通过 ResultSet.TYPE_SCROLL_INSENSITIVE 可以将游标放到最后，然后根据 getRow() 方法获取

 1
 2
 3
 4
 5
 6
 7
 8
 9
10
11
12
13
14
15
16
17
18
19
20


    public static void main(String[] args) throws ClassNotFoundException, SQLException {
        Class.forName("com.mysql.jdbc.Driver");
        Connection connection = DriverManager.getConnection("jdbc:mysql://127.0.0.1:3306/demo_ds_0?serverTimezone=UTC&useSSL=false&allowPublicKeyRetrieval=true", "root", "123456");
        // 设置游标可以滚动，默认是 forward only
        try (PreparedStatement preparedStatement = connection.prepareStatement("select * from t_single", ResultSet.TYPE_SCROLL_INSENSITIVE, ResultSet.CONCUR_READ_ONLY);
                ResultSet resultSet = preparedStatement.executeQuery()) {
            int count = 0;
            // 移动到最后
            if (resultSet.last()) {
                // 获取最后一行的行号
                count = resultSet.getRow();
            }
            System.out.println("total:" + count);
            resultSet.beforeFirst();
            int columnIndex = 1;
            while (resultSet.next()) {
                System.out.println(resultSet.getObject(columnIndex ++));
            }
        }
    }

但是为什么之前的很多框架都采用的 count sql，而不用这种方式呢？
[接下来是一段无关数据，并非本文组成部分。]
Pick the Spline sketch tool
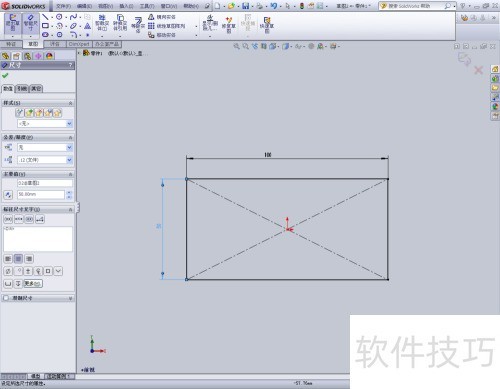This screenshot has height=389, width=500. [73, 17]
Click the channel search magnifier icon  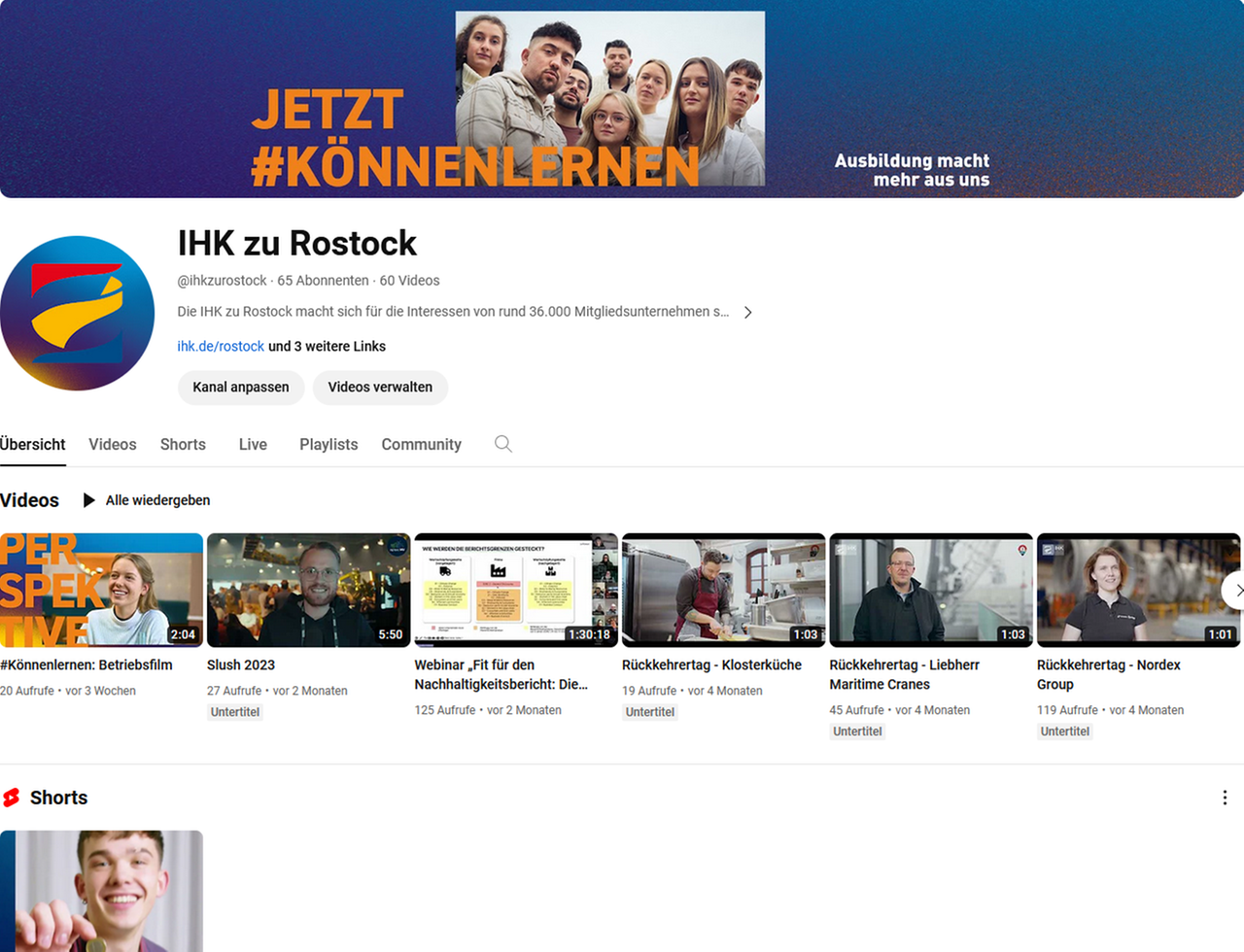point(502,444)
例如 pageHelper 等 https://cloud.tencent.com/developer/article/1433806 搜索到相关文章，发现 TYPE_SCROLL_INSENSITIVE 会将结果集缓存起来，容易 OOM。那么这种方式可能问题就比较大了。如果二级索引表查询出的数据量比较大，缓存结果集的风险就比较大了。

https://forums.mysql.com/read.php?39,435275,435275 该主题也在说使用这种resultSet type 会导致性能很差

How many rows are we talking about here? In general, it’s -never- a good idea to select more rows than you need, and use fetch hints to scroll the result set. Pretty much every database now has options like MySQL’s LIMIT clause that can (and often will) involve the optimizer to make it so your query examines as few rows as possible.

The MySQL protocol itself doesn’t have the notion of fetch batch sizes, and the driver is optimized for OLTP type queries. Leaving large result sets open while a user paginates is very, very sub-optimal because of the locks and other resources that are needlessly taken.

You may want to consider re-thinking your overall strategy, because it’s more than likely consuming more resources than you think, even on databases other than MySQL.

-Mark

Mark Matthews Consulting Member Technical Staff - MySQL Enterprise Tools Oracle http://www.mysql.com/products/enterprise/monitor.html

看官方的回复也不建议在大数据中使用滚动游标的方式。

结论

可以在查询结果的同时获取 count，但是性能可能不高，也有占用过多资源的可能。